- _Required work_:
Scan the entries for lines with the word "will", then copy those lines.

- _Information supplied_:
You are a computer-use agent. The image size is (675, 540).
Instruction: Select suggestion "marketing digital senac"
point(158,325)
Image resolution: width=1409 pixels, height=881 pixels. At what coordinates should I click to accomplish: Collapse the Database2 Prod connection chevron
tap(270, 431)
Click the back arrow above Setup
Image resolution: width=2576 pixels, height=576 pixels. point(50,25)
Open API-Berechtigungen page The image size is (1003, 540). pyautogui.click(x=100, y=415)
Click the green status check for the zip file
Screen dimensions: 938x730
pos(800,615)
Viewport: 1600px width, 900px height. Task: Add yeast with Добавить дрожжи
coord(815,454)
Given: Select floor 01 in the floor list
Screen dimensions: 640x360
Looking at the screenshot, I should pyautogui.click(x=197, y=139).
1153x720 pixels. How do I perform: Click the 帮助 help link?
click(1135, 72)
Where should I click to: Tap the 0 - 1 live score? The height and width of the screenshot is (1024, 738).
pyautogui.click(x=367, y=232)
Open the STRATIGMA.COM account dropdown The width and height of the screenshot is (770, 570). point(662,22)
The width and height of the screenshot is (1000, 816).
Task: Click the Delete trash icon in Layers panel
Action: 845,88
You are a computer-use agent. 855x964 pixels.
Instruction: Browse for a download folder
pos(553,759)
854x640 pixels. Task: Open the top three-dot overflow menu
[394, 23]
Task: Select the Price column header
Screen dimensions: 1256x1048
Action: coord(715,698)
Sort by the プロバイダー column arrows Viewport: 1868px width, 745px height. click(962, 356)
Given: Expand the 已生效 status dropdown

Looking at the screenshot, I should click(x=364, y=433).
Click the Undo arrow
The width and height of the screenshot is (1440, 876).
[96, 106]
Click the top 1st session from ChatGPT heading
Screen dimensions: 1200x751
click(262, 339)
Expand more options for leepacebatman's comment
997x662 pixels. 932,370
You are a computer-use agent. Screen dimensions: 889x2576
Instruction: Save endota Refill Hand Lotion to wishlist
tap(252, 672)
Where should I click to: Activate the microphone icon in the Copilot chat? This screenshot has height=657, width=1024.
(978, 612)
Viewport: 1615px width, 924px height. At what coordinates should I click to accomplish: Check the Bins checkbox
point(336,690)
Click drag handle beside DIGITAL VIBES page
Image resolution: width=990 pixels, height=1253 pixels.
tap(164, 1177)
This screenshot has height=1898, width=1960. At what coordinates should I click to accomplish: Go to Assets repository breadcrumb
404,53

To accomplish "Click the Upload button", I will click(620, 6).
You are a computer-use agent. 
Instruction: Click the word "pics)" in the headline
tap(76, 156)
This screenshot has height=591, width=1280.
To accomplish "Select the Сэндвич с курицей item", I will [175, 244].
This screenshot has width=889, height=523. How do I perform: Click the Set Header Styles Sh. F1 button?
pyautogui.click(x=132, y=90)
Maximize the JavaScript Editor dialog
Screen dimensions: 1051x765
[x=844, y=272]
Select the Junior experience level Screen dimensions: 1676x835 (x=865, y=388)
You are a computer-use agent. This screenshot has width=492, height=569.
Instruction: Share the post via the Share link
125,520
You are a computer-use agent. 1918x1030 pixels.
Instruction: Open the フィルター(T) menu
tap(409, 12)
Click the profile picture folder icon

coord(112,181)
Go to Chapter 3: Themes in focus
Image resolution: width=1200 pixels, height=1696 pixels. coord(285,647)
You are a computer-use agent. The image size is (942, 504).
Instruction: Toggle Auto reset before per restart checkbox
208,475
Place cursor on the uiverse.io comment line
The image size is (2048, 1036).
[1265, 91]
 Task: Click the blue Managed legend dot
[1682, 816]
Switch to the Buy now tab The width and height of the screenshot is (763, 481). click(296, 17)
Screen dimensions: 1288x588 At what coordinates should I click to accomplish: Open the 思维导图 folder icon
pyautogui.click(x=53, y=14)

- _Solution to the problem_:
To accomplish "Click the Upload button", I will click(620, 6).
To accomplish "Select the Сэндвич с курицей item", I will [175, 244].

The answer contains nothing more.